Berkah adalah datangnya kebaikan atau
bertambahnya kebaikan. Tabarrukan berarti mencari kebaikan yang banyak[1].
Berkah hanya milik Allah swt.. Allah berhak memberikannya kepada siapa saja,
kapan saja, dan di mana saja.
Tabarruk (mencari berkah) sudah dilakukan oleh
ulama salaf, para sahabat, bahkan Rasulullah saw.. Cerita-ceritanya bertebaran
di berbagai kitab hadis. Insyaallah, pada tulisan-tulisan selanjutnya akan disajikan
cerita-cerita mereka yang ber-tabarruk. Mulai mencari berkah dari
selendang Rasulullah, rambut Rasulullah, peninggalan-peninggalan (atsar) Rasullah, dan
seterusnya.
Setidaknya, ada tiga hal yang bisa
dicari berkahnya (di-tabarruk). Pertama, seseorang, seperti
Rasulullah. Kedua, atsâr (peninggalan), seperti rambutnya
Rasulullah. Ketiga, tempat, seperti gua hira’. Mencari berkah dari tiga
hal tersebut bukan berarti menuhankannya. Ketiga hal itu hanya wasilah, perantara
saja. Sedangkan yang memberi berkah (kebaikan) hanyalah Allah swt..

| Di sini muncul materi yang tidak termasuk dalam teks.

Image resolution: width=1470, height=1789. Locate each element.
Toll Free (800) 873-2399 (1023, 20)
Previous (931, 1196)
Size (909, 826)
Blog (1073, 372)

Misalnya, tabarrukan (mencari
berkah) pada Rasulullah atau pada seorang ualama. Bukan berarti Rasulullah atau
ulama itu bisa memberi kebaikan atau kejelekan. Tidak. Sebab, pemberi
sesungguhnya hanya Allah. Rasulullah dan ulama itu hanya pelantara antara
pencari berkah dan Allah swt.. Karena Rasulullah dan ulama adalah orang yang
dekat dengan Allah.
Misalnya, tabarrukan (mencari
berkah) pada (atsar) peninggalan. Para pencari berkah harus yakin bahwa
peninggalan itu tidak ada apa-apanya. Tidak bisa memberi menfaat, juga tidak
bisa memberi mudhorot. Akan tetapi, karena atsar itu adalah peninggalan
orang yang dekat dengan Allah, kita menjadikannya perantara. Semoga saja, Allah
memberikan kebaikan dengan sebab peninggalan itu.

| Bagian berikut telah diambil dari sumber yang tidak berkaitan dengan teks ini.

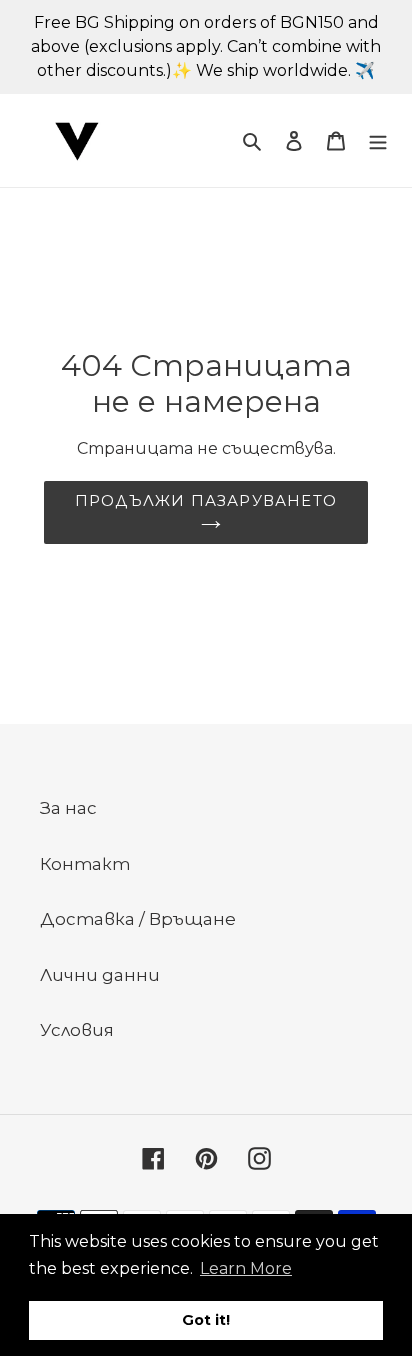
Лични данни (100, 975)
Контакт (85, 864)
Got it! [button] (206, 1320)
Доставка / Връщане (138, 919)
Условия (77, 1030)
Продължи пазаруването (206, 500)
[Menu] (378, 141)
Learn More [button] (246, 1268)
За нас (68, 808)
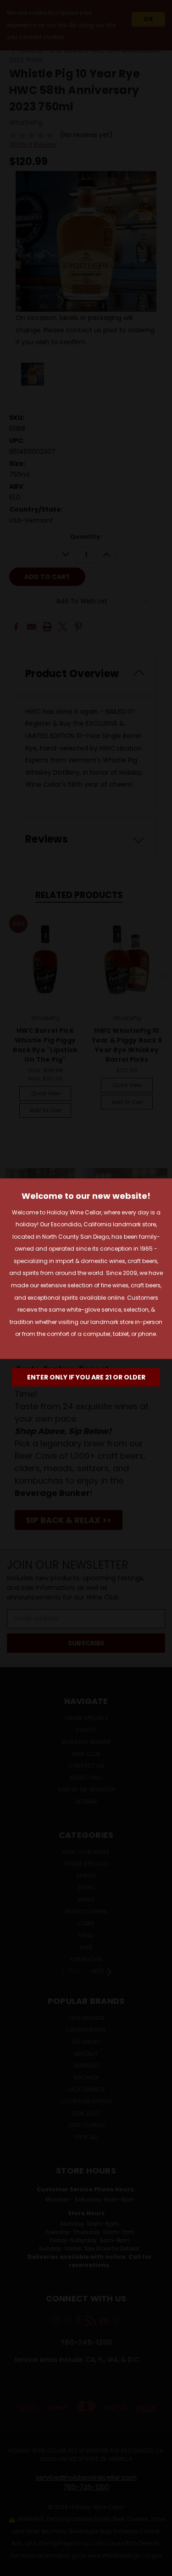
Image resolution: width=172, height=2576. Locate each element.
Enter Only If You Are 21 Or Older (86, 1377)
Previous (14, 2567)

Contoh kecilnya, Sayyidina Khalid
menyelipkan rambut Rasulullah di songkoknya. Dia mengharapkan kemenangan berkah
rambut Rasulullah itu. Akhirnya, Allah benar-benar membuatnya selalu menang di
medan pertempuran. Yang membuat Sayyidina Khalid menang, tetaplah Allah. Rambut
Rasulullah hanya wasilah saja.
Atau tabarrukan pada tempat.
Sama saja. Sebuah tempat tidak bisa memberikan kebaikan atau kejelekan. Tampat
bisa menjadi mulia karena pernah ditempati oleh sesuatu yang baik. Misalnya
tempat itu pernah ditempati sholat, puasa, atau ibadah-ibadah lain oleh
orang-orang yang sholeh. Maka kita
mencari berkah di tempat itu, karena mengharap mendapatkan hal yang sama dengan
apa yang didapatkan orang-orang sholeh sebelumnya[2].

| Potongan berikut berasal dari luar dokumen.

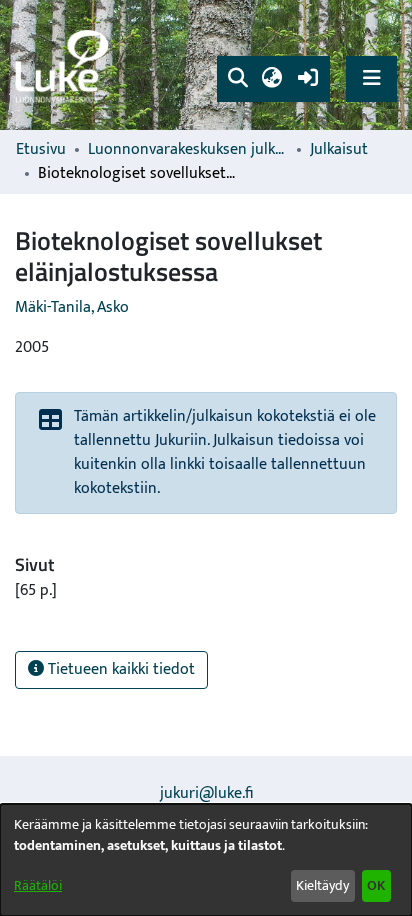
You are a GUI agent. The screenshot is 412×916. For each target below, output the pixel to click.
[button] (237, 79)
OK (376, 885)
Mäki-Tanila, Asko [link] (72, 307)
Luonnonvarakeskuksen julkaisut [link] (188, 150)
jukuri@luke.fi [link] (206, 793)
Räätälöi (38, 885)
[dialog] (206, 860)
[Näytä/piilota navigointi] (371, 78)
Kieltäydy (322, 885)
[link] (65, 65)
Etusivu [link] (41, 150)
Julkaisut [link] (339, 150)
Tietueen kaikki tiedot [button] (119, 669)
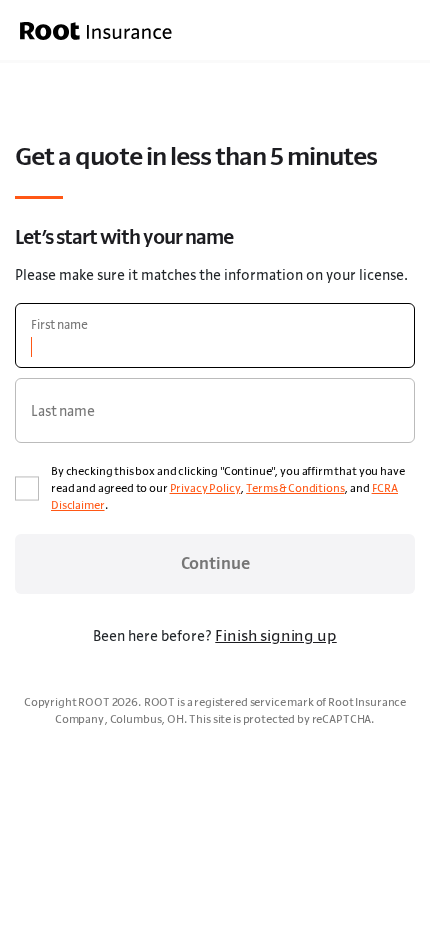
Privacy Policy (205, 488)
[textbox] (215, 335)
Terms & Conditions (295, 488)
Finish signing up (275, 635)
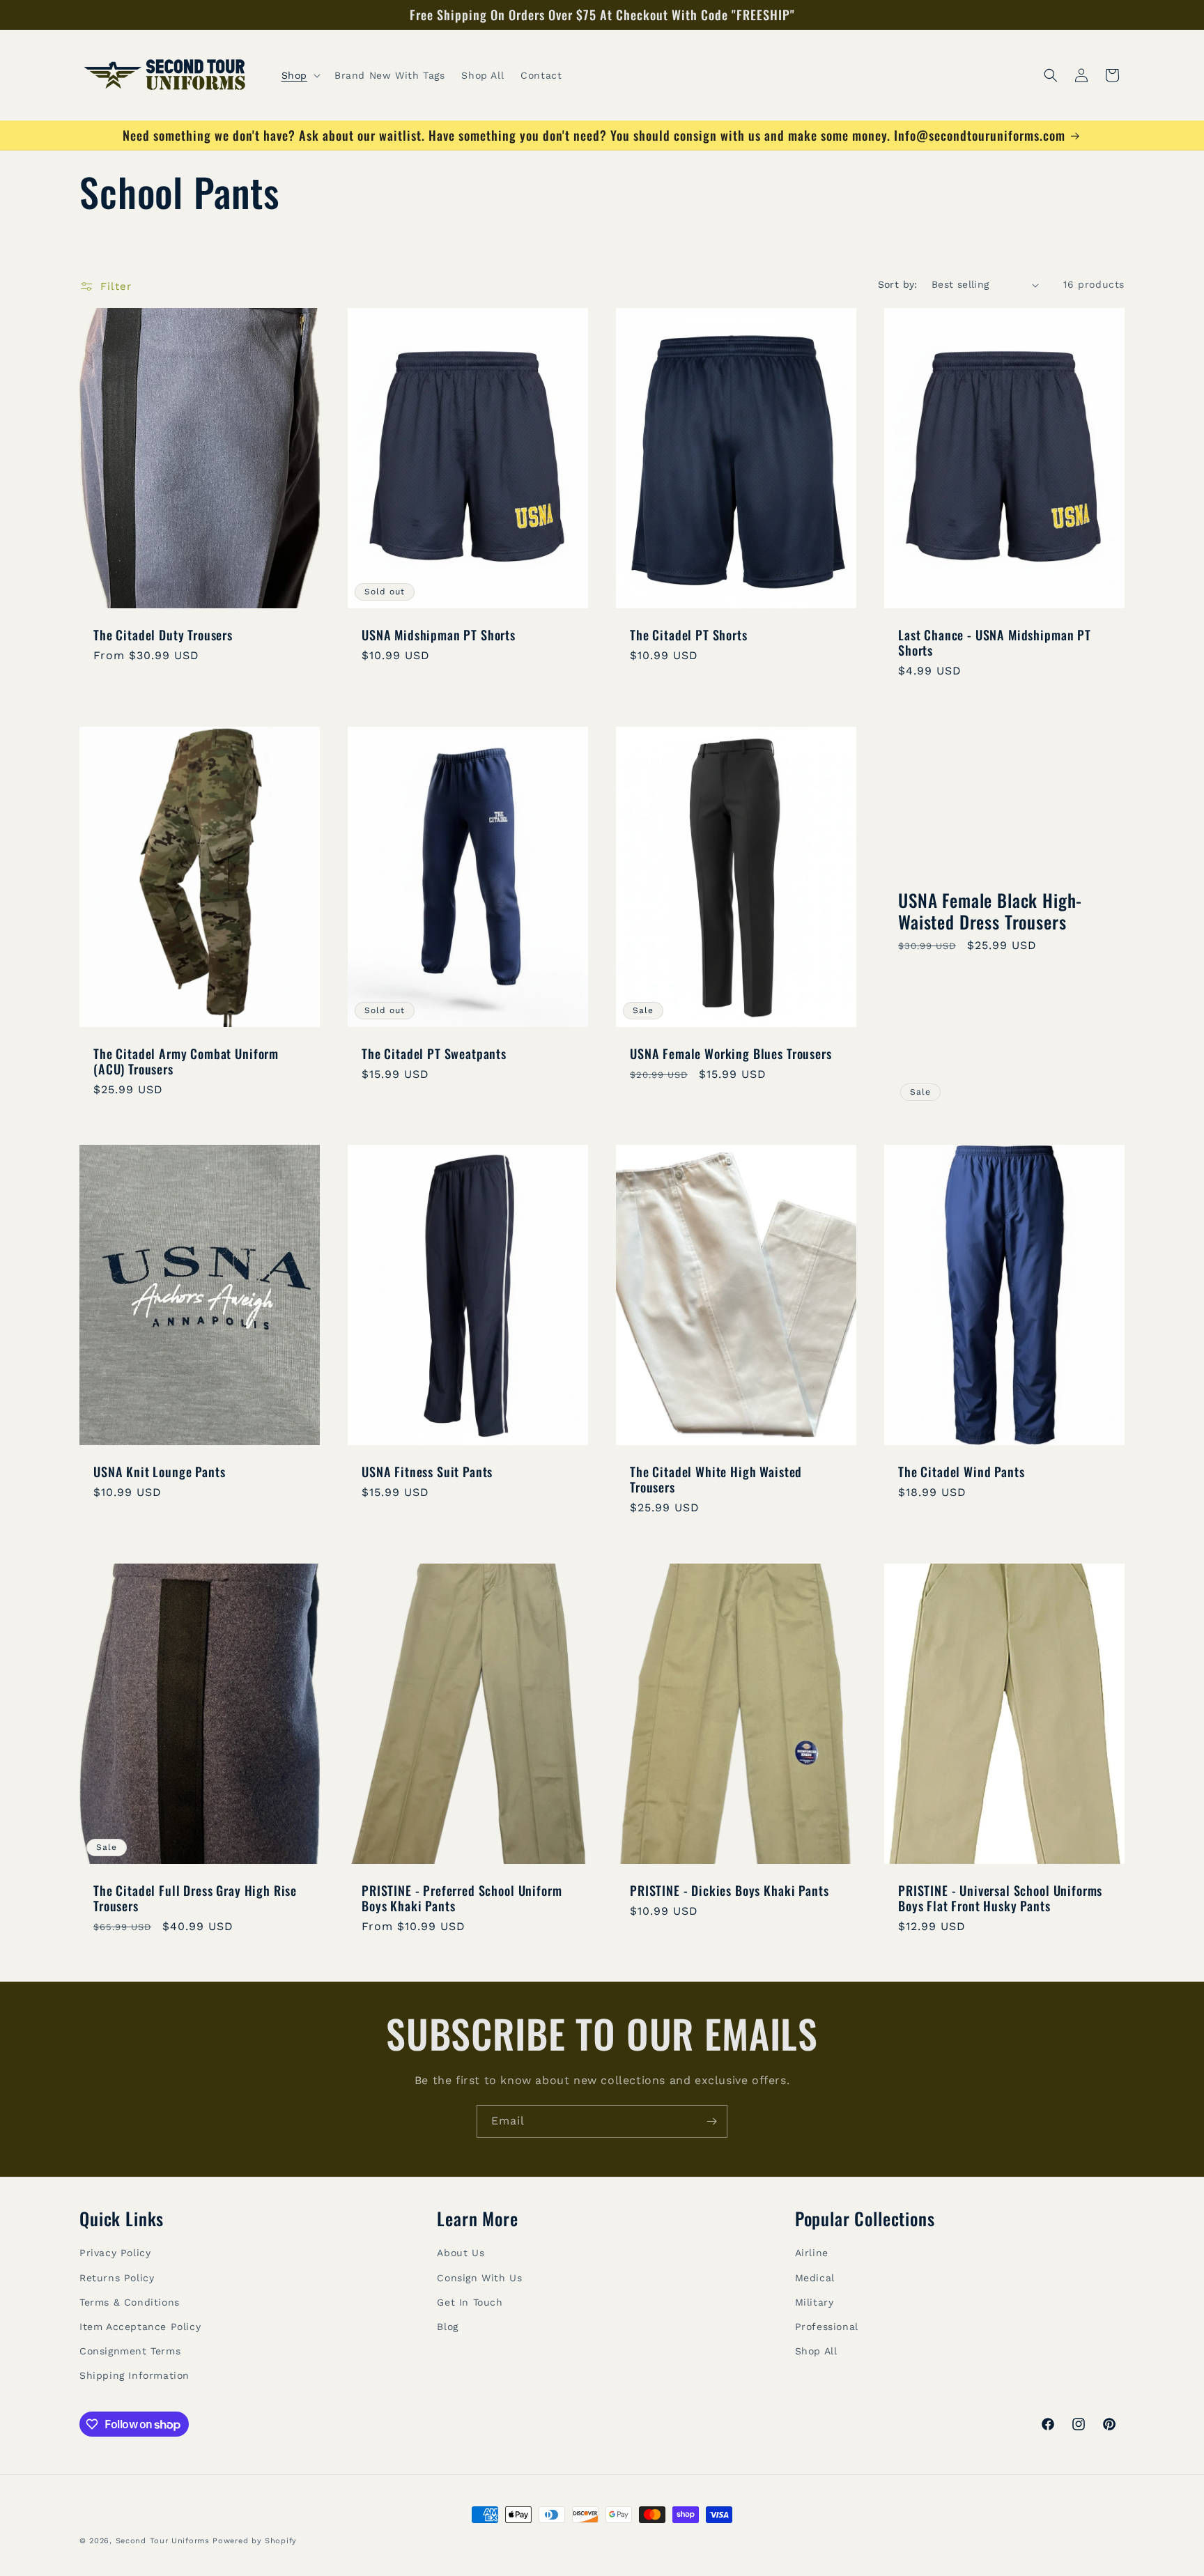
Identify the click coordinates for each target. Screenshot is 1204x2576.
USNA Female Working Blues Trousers (731, 1053)
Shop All (816, 2351)
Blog (447, 2326)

Begitulah. Tabarrukan bukan menuhankan
ciptaan Tuhan. Tapi, menjadikannya perantara. Semoga saja Allah memberikan kita
kebaikan disebabkan ciptaan Allah itu. Sama dengan meminum obat. Obat tidak
bisa menyembuhkan. Tapi, kita berharap Allah menyembuhkan kita dengan perantara
obat itu. Atau kita makan. Memakan makanan tidak membuat kita kenyang. Sebab,
yang mengennyangkan hanyalah Allah. Kita makan sebagai pelantara agar Allah
membuat kita kenyang[3].
Jadi, tidak bisa seseorang yang mencari
berkah itu dikatakan syirik atau kafir. Tidak bisa. Sebab, mencari berkah itu
bukan menyekutukan Allah. Andai mencari berkah itu syirik, orang yang minum
obat juga syirik. Orang yang makan juga syirik. Yang menyembuhkan kan
Allah, kenapa minum obat? Yang mengenyangkan kan Allah, kenapa makan?
________
Sumber Foto: dafaorganizer-solo.blogspot.co.id
[1]
Al-Idrisiyah, Khadijah, al-Barakah Wa at-Tabarruk Min Dzahabiyyât al-Hâfidz
ad-Dzahabî, hal : 07, Percetakan Prbadi Penulis.
[2]
Al-Maliki, Sayyid Muhammad, Mafâhîm Yajibu An Tushohhah, hal: 232, Haiah
Shofwah.
[3]
Al-Idrisiyah, Khadijah, al-Barakah Wa at-Tabarruk Min Dzahabiyyât al-Hâfidz
ad-Dzahabî, hal : 09, Percetakan Prbadi Penulis.
Post a Comment
Tinggalkan komentar anda....!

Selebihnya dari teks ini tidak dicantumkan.